Мыть младенцам попки в американских ванных очень неудобно.
Сама ванна низкая, сантиметров 30 от полу, и на такой же высоте находится кран. Помыть ребёнку попу под этим краном можно только стоя на коленях или согнувшись в три погибели, при этом сзади у тебя находится раковина, которая упирается в спину.
Значит, нужно пролезть между ванной и раковиной, наклониться в узком проходе, держа ребёнка на левой руке, правой открыть два крана на левой стороне стенки, помыть малыша, потом выползти оттуда, не разбив себе спину, не шабаркнув младенца ни о кран, ни о край ванны, ни о раковину, если вы вдруг развернулись раньше времени; и, если вы можете всё это сделать, не понятно, почему вы тут брызгаетесь в воде, а не выступаете с успехом в цирке?
Дашка купила гигиенические салфетки, влажные, напитанные невысыхающим раствором, позволяющие быстро протереть запачканное место. Не знаю как американки, но мы с Дашкой, две сумасшедшие женщины из России, после такого обтирания чувствуем потребность прополоскать Стёпкину попку в водичке, и поскольку мы обе не циркачки, то делаем это в раковине, кран там низко, и приходится Стёпке елозить коленками по раковине, но он молчит, не протестует.
И что может малюсенький беспомощный человечек?
Справа у них холодная вода, а слева горячая, всё время надо быть настороже, у нас наоборот, да и удобней правой рукой сначала закрыть правый кран, потом левый.
Один раз Дашка так и сделала, а Стёпка заорал как резаный и, хотя на коже даже красного пятна не осталось, малыш долго всхлипывал, не понравилось ему обмывание в горячей воде.
Ещё есть в наличии крохотная ванночка, в которой можно купать младенца одному, он очень удобно полулежит на подставке, только воды исключительно мало, так что это не купание, а просто полоскание нижней части спины («Вши воду видели, блохам не сказали», вот как охарактеризовала бы такое купание моя бабушка).

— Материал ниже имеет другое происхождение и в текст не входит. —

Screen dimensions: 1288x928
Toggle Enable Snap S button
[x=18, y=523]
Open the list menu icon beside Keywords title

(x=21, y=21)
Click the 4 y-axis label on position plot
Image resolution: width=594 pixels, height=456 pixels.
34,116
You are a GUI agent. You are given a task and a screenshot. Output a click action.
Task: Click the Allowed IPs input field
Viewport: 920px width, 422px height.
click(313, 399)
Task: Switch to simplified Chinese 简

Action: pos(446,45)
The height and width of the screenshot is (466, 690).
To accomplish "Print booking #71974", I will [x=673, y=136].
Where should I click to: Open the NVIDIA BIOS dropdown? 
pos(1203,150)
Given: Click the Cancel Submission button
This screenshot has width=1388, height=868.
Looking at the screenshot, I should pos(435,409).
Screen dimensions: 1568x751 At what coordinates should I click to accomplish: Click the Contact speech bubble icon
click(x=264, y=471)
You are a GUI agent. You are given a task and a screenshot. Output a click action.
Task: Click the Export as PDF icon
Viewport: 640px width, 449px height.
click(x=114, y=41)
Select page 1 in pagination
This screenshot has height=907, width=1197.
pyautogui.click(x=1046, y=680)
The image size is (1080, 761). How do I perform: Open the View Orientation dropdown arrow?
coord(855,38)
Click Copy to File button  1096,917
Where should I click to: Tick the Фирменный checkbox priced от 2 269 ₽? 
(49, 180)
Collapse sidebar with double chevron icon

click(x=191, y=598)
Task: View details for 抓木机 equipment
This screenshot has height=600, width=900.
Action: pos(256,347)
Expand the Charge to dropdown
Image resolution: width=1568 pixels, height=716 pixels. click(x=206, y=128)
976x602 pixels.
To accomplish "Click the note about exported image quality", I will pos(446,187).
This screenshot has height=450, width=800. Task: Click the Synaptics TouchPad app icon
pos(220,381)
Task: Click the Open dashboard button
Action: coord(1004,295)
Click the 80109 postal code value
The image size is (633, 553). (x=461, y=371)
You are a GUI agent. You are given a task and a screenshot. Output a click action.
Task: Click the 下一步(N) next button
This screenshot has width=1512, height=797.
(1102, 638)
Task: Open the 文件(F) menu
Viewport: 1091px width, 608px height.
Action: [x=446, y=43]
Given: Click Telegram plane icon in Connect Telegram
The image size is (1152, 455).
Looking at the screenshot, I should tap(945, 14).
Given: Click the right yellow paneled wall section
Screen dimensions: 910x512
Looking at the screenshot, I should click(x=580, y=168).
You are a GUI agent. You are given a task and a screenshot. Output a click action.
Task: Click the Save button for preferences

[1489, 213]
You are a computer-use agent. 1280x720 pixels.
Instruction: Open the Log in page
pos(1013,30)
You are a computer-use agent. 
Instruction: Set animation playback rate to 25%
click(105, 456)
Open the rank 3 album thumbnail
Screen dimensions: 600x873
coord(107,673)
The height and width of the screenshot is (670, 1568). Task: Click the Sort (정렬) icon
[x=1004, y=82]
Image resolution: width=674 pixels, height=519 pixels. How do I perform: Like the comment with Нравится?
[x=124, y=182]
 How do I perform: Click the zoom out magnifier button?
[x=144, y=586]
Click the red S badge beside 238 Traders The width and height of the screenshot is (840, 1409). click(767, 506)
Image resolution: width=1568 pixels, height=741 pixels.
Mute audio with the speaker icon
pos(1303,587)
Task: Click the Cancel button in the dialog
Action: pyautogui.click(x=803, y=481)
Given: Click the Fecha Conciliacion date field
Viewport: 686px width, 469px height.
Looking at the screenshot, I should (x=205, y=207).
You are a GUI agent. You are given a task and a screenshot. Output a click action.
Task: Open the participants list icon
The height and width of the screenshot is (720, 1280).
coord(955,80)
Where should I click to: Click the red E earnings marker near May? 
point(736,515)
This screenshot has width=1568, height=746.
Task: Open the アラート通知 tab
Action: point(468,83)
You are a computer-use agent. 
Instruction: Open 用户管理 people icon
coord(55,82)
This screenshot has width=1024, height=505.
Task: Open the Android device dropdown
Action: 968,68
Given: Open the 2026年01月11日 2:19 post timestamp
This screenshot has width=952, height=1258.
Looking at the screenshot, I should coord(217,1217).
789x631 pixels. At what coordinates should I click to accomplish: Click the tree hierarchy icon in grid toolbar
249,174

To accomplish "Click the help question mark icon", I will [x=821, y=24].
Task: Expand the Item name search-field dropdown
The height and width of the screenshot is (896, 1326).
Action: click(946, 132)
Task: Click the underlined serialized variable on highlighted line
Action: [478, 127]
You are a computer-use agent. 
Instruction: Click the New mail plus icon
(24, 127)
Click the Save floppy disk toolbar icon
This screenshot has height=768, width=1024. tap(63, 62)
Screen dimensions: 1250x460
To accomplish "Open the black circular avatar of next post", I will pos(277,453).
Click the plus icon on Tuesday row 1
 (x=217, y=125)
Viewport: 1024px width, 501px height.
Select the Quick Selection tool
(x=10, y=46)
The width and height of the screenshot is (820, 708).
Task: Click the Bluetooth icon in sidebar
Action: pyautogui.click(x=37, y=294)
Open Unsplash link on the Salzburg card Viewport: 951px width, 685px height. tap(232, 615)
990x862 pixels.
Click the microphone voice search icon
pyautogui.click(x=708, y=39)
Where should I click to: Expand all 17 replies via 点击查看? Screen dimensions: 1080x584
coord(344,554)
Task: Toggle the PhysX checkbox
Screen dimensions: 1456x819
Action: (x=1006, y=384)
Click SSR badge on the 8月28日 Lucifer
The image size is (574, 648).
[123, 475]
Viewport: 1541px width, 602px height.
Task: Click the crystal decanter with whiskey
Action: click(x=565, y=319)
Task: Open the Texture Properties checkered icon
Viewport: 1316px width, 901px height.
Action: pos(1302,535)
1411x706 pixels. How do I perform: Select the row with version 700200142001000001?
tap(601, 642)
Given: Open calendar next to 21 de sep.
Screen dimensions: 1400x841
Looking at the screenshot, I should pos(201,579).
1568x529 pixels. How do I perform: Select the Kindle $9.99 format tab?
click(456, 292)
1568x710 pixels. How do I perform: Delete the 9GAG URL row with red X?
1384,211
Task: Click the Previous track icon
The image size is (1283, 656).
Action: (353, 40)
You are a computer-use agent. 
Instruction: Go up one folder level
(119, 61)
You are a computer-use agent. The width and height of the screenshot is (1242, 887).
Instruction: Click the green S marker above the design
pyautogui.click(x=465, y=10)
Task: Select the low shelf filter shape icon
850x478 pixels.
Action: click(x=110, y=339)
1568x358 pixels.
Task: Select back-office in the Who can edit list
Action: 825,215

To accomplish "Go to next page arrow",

Стёпка-Тёпка только три первых дня прикидывался, что он тихий ребёнок, видно боялся, как бы его обратно не засунули туда, откуда он появился, а теперь распоясался и, случается, вопит так, что вспоминались худшие дни с его старшим братцем. Правда, тут очевидно, что у него болит животик, издав определенные звуки, младенец замолкает, а уж когда он всерьез собирается что-то сделать, он так выразительно тужится, что невольно вызывает у окружающих одновременные соответствующие желания; учитывая наличие одного толчка на четверых, это не всегда удобно. Недавно я зашла в ванную, а Серёжка разбежался с обкаканным сыном и выговаривал мне под дверью, что я не поинтересовалась, нет ли ещё желающих, кроме меня. Услышав мужской голос под дверью туалета, я тут же машинально задвинула щеколду, чем разозлила Серёжку до крайности:
– Ну и чего ты запираешься? – вопил он. – Что же думаешь, я сейчас тебя выволакивать оттуда буду?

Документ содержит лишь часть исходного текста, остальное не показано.